### WHAT IS REQUIRED
Return everything in the material from the line containing "This screenshot has width=1024, height=640." down to the line containing "Expand the list all tabs dropdown arrow", both included, unchanged.

───── DATA ─────

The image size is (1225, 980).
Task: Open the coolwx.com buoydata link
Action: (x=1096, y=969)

─────
───── DATA ─────

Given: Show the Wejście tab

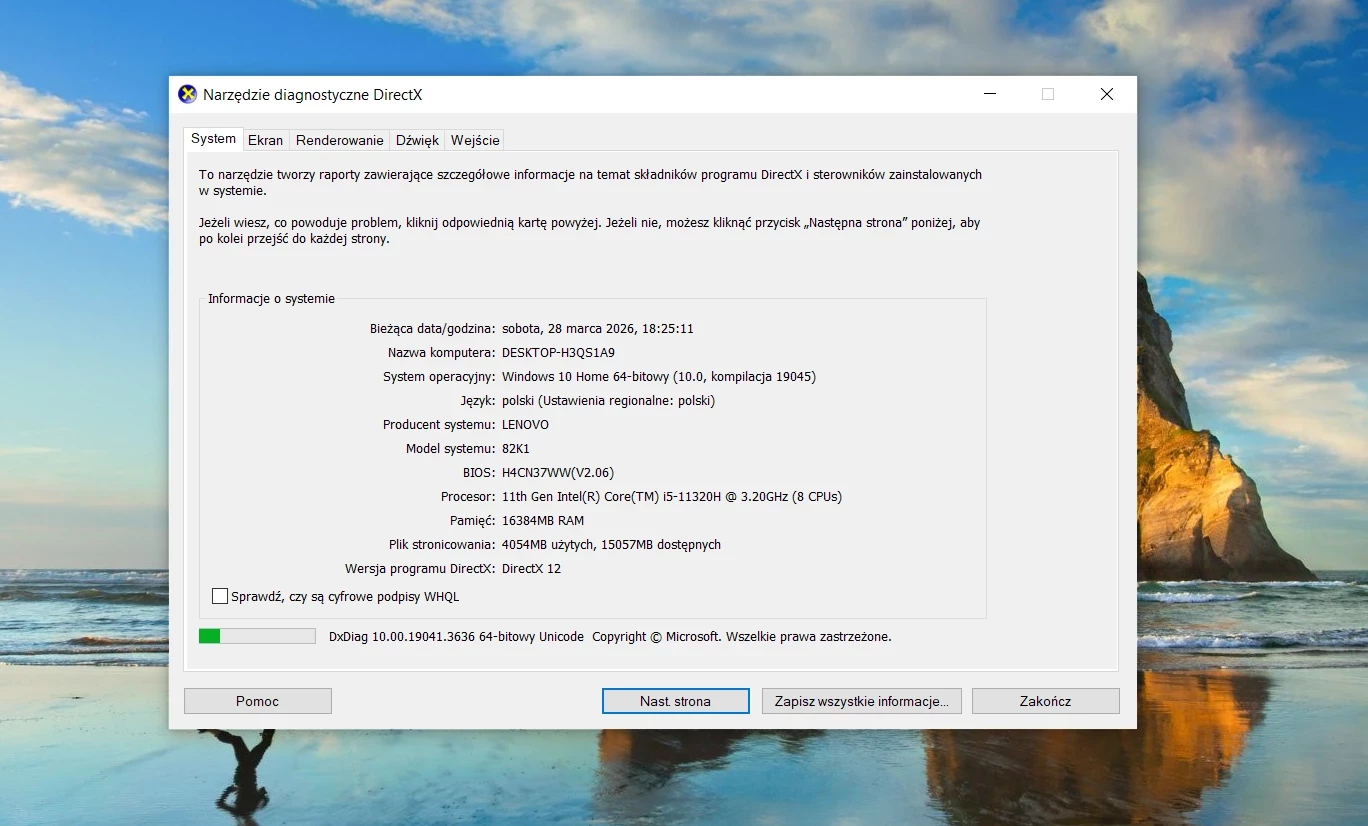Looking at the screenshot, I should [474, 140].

─────
───── DATA ─────

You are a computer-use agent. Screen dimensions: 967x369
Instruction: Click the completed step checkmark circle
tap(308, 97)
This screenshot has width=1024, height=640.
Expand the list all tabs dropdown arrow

─────

### EXERCISE RESULT
This screenshot has width=1024, height=640.
Expand the list all tabs dropdown arrow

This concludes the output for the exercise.